### TASK TO COMPLETE
Copy the data word for word from the line with "Viewport: 1512px width, 812px" through the end, and leave the pictures out.

### DATASET
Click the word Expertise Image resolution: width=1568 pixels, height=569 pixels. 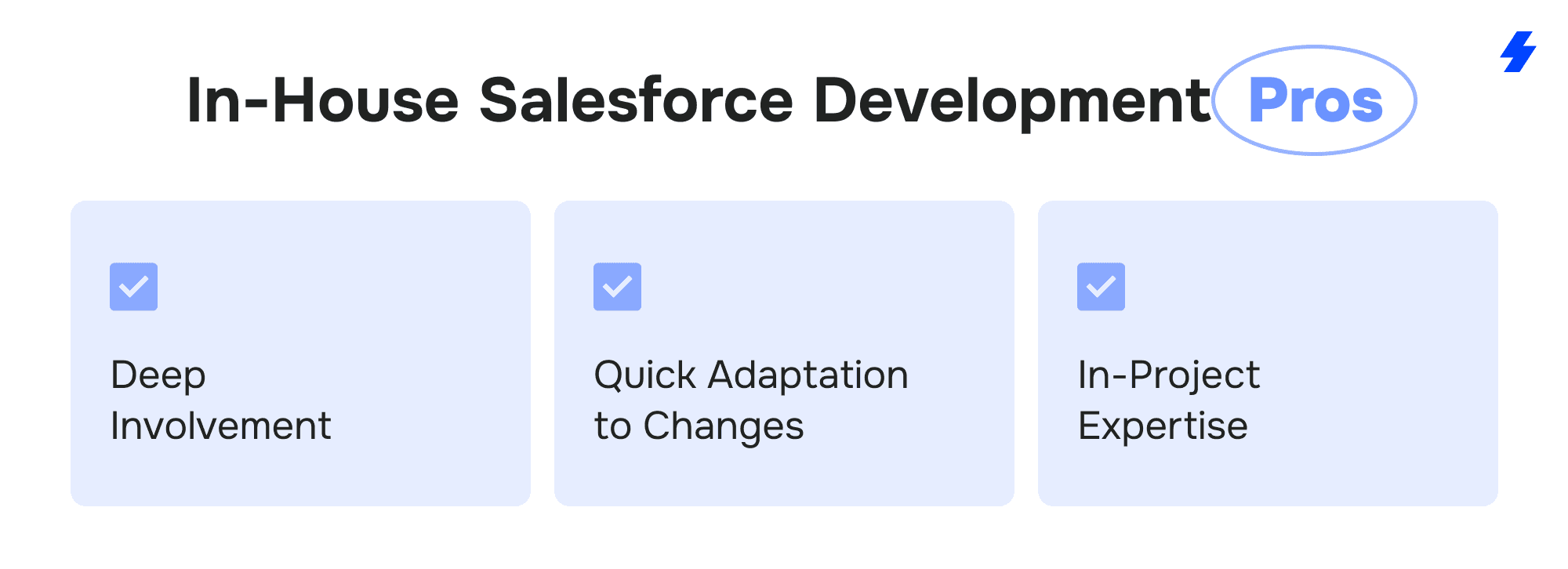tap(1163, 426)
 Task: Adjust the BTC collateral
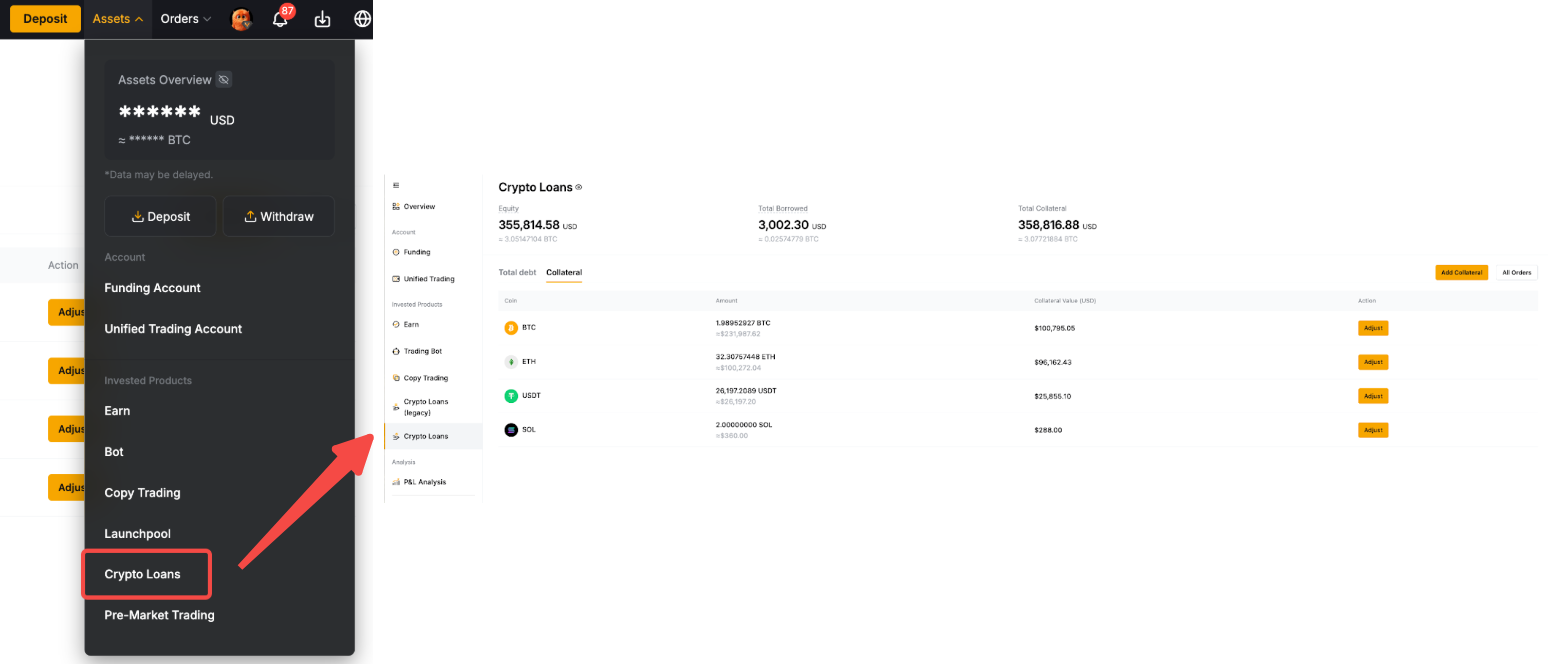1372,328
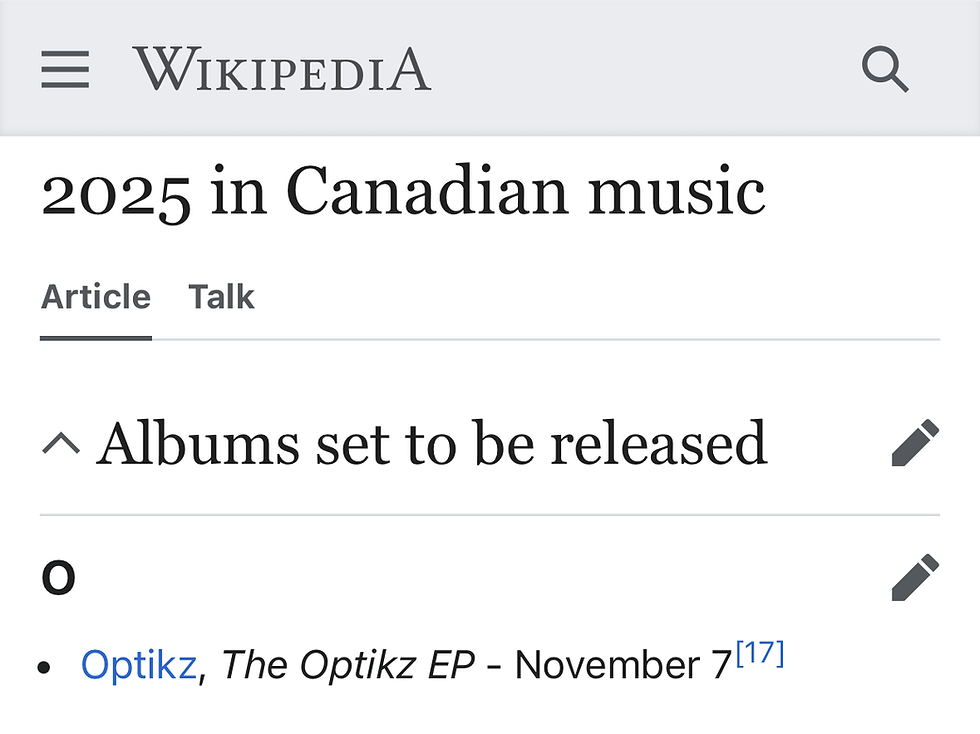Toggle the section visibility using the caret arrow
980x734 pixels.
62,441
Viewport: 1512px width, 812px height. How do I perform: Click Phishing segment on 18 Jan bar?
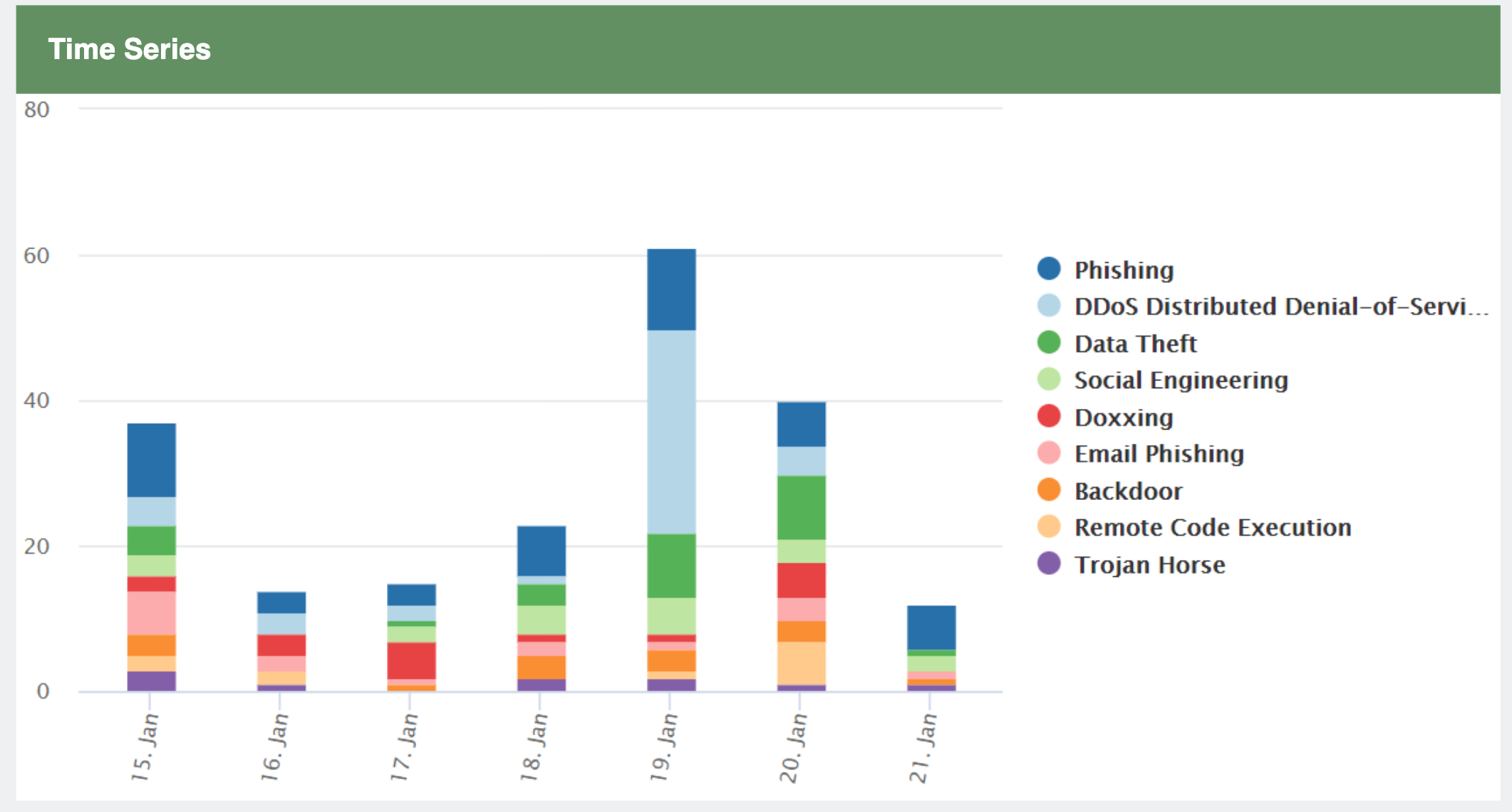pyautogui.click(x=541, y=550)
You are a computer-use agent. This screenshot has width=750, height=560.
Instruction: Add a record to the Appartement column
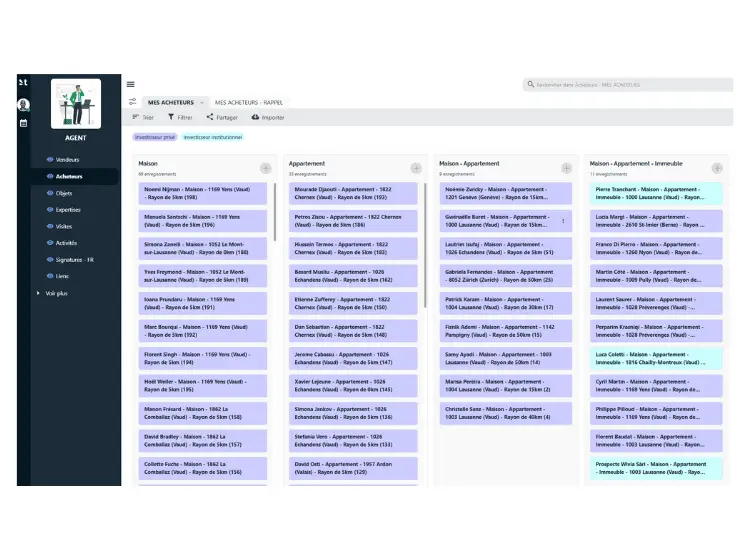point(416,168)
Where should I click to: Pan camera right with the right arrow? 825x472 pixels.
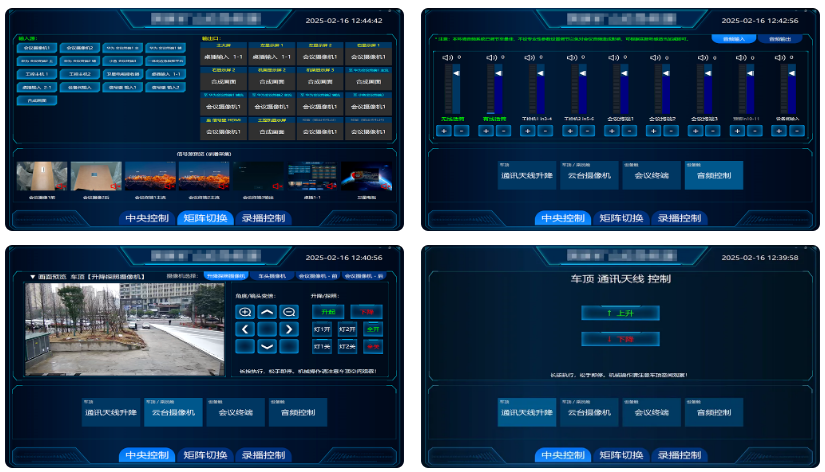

### TASK RESULT
Viewport: 1512px width, 812px height. How do I perform: Click Phishing segment on 18 Jan bar?
pyautogui.click(x=541, y=550)
You are a computer-use agent. This screenshot has width=750, height=560.
Instruction: Add a record to the Appartement column
point(416,168)
Where should I click to: Pan camera right with the right arrow? 825x472 pixels.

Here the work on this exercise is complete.